Aunque esperaba encontrarse un ambiente distinto, se topó con lo opuesto, porque el Centro Histórico se quedó sin gente, y observó para todos los ángulos, esperó a ver si pasaba alguien, hasta que esta señora con dos bolsas negras en cada mano repleta de cosas, una mochila y un cubrebocas caminó frente a él.

Esperó, se colocó justo frente a la calle Madero, le dio la espalda al Palacio Nacional y justo en ese hueco entre los dos edificios capturó el andar de una nueva normalidad que permeó a todos.

La fotografía de calle o la documental, debe de ser equilibrada con la paciencia y el ojo del fotógrafo que debe funcionar como un radar que busca los instantes adecuados para transmitir la sensación de haber estado allí, junto a él.

Líneas de una fuente de datos:
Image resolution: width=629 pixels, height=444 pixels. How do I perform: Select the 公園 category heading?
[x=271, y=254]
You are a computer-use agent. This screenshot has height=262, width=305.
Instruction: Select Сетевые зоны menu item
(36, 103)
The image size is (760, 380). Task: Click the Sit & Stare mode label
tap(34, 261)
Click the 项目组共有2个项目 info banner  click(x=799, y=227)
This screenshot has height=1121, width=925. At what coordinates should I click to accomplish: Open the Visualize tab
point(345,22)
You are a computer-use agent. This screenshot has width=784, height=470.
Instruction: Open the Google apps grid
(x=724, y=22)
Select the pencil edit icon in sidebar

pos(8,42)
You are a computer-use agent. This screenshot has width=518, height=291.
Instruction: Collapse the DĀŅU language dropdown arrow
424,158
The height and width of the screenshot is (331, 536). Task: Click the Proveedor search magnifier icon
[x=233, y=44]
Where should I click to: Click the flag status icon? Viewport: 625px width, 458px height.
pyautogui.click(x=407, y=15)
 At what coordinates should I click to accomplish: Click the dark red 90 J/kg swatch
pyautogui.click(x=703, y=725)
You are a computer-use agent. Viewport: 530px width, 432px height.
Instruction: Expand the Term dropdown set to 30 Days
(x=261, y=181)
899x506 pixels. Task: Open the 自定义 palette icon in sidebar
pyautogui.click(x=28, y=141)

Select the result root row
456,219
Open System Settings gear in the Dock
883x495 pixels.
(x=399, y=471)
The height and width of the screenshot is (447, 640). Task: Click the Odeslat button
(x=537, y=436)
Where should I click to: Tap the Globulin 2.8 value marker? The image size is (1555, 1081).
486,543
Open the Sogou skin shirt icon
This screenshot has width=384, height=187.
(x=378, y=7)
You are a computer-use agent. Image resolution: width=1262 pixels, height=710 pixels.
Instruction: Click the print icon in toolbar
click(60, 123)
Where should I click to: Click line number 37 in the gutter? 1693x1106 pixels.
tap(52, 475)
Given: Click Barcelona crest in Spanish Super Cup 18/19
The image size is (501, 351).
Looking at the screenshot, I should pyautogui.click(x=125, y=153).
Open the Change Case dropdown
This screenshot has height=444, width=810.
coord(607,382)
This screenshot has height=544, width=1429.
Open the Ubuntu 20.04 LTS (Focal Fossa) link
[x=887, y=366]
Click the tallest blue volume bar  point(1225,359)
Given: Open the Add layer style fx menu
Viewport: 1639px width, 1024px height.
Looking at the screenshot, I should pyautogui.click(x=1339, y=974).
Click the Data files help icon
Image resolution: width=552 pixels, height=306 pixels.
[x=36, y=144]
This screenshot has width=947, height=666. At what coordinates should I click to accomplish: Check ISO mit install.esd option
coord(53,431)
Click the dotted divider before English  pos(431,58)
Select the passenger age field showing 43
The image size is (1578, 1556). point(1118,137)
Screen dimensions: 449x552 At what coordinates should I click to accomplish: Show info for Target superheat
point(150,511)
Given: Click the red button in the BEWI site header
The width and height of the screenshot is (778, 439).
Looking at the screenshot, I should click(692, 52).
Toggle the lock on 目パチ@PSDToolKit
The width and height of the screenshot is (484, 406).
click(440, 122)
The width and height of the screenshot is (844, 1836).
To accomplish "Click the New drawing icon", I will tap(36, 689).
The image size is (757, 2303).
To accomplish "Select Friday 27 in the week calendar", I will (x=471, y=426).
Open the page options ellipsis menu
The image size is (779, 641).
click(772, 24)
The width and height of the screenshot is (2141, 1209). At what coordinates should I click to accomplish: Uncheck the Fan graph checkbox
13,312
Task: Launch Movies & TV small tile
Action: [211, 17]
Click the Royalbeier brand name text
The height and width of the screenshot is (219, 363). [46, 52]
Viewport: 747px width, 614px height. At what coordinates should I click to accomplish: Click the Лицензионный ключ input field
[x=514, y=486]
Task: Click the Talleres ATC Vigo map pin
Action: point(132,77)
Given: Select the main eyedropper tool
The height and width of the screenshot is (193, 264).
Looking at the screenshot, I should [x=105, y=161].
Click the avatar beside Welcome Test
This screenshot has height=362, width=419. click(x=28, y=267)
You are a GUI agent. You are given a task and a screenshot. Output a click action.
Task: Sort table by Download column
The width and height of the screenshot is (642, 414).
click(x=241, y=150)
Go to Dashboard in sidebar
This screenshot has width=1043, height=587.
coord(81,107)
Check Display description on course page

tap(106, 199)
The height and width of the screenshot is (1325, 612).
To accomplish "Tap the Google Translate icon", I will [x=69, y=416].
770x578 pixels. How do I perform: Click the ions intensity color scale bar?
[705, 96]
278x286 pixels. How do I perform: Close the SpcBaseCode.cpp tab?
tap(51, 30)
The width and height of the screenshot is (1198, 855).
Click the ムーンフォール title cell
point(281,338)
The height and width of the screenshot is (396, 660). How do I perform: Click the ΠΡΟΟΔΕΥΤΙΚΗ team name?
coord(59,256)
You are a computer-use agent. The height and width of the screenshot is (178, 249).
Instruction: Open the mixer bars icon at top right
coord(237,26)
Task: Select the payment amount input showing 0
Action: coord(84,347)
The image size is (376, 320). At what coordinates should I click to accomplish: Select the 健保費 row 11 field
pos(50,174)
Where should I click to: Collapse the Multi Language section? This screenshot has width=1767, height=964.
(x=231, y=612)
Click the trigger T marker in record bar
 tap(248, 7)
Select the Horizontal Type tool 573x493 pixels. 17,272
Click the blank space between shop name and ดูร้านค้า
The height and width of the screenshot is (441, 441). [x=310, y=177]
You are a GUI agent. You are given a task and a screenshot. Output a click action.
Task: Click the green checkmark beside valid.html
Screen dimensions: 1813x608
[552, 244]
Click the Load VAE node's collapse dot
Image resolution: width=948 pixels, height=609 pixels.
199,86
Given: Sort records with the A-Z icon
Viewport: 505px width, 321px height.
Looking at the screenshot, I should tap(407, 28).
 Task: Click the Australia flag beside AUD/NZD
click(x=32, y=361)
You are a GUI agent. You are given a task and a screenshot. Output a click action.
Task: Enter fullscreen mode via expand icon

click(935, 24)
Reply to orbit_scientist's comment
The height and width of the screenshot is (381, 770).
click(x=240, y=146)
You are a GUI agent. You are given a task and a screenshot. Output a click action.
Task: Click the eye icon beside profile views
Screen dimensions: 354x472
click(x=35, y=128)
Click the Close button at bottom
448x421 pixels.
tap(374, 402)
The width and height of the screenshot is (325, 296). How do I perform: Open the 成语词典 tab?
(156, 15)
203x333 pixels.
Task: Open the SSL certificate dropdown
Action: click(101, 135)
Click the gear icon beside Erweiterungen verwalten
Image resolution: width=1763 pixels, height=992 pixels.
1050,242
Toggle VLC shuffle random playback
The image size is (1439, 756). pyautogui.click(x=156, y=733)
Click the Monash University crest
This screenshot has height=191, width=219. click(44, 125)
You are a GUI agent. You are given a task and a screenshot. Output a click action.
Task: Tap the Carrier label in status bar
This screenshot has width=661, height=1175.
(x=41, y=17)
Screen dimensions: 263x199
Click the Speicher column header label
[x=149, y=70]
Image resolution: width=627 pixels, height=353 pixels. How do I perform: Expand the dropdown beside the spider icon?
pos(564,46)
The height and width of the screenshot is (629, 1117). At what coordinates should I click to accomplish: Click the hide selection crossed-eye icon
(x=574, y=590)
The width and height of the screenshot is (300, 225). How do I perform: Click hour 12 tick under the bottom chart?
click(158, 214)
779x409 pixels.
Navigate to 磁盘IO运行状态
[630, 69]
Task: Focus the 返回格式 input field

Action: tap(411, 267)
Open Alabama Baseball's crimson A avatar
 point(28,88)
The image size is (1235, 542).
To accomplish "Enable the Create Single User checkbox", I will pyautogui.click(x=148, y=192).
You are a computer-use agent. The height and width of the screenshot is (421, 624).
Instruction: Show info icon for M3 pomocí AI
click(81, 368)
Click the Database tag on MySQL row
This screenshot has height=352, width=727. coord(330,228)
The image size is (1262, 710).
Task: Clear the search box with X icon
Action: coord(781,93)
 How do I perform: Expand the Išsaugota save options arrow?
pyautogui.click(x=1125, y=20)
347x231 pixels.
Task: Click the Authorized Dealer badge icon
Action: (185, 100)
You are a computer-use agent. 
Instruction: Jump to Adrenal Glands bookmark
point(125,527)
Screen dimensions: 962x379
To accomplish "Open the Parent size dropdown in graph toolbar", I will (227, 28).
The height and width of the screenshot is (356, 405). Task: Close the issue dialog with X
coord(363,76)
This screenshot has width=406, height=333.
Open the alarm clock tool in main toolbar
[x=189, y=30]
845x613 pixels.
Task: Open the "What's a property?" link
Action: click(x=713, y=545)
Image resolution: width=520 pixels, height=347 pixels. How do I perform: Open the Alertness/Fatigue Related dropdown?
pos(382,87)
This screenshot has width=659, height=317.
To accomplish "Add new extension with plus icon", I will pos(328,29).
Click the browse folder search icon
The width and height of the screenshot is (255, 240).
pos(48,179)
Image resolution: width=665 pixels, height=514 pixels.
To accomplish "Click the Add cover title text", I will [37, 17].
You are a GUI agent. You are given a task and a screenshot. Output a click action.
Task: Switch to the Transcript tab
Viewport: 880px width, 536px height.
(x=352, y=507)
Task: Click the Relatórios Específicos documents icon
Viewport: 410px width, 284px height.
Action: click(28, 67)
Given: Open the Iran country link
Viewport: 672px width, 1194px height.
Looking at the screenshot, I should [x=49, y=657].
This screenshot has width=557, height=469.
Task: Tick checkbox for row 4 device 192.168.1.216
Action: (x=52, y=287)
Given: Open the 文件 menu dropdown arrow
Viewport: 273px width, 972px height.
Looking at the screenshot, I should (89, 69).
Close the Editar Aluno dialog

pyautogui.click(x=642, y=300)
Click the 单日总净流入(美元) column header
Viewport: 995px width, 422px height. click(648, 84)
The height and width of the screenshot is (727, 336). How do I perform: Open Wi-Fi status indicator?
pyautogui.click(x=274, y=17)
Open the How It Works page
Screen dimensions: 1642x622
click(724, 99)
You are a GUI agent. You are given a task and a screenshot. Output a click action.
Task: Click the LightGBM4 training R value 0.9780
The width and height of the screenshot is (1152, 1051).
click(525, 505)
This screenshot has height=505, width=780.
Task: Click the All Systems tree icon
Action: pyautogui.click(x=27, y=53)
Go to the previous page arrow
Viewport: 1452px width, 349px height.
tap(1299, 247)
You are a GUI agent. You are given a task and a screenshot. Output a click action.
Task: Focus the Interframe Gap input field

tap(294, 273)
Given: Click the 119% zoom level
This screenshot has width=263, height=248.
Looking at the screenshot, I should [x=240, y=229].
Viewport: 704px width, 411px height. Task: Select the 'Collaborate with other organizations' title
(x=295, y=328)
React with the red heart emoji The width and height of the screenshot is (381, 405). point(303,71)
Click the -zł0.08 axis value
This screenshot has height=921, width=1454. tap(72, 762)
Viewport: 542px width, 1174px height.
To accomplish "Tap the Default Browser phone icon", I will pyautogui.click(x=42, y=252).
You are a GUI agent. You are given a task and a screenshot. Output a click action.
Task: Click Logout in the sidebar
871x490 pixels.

# Lo que se pide
Retoma el fragmento sobre el fotógrafo en el Centro Histórico y continúalo a partir de su última oración. Las líneas son material aparte y no forman parte del fragmento.

# Respuesta del ejercicio
El frío de la tarde, el devenir de las nubes grises, la energía de un Centro Histórico apagado, el caminar de una mujer que seguramente, notaba todo con la misma extrañeza que Almazán.

Podría decirle que observando su foto, podría recrear el particular olor del Centro Histórico, el viento fresco y ligero en mi cara y hasta las ganas de ir a buscar una cerveza en tarro al Salón Corona.

La fotografía no solo informa, no solo documenta o soluciona dudas en sí pasó o no pasó algo, sino que nos evoca olores, sensaciones, emociones, gustos y a veces hasta aquello que también pudimos tocar.

Quienes hemos sido fotógrafos por mucho tiempo, sabemos bien que es una profesión tan noble y poderosa, que lo que vemos, creyendo que es nuestro, en realidad lo hacemos de todos.

Que lo que capturamos gracias a que decidimos estar en ese lugar, a esa hora, y viendo hacia ese ángulo es porque nos apasiona re-transmitir el instante.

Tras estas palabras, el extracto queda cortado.